AVAILABLE DATA:
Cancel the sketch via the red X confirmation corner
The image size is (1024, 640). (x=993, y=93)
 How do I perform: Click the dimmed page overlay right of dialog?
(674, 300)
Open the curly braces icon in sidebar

* * *

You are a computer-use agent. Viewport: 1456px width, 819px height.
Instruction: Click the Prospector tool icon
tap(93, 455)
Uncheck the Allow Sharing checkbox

EXERCISE DESCRIPTION: The required answer is the exact run of lines above starting at the line with "Cancel the sketch" and ending at the line with "Open the curly braces icon in sidebar", with both ends present.

RESPONSE BELOW:
Cancel the sketch via the red X confirmation corner
The image size is (1024, 640). (x=993, y=93)
 How do I perform: Click the dimmed page overlay right of dialog?
(674, 300)
Open the curly braces icon in sidebar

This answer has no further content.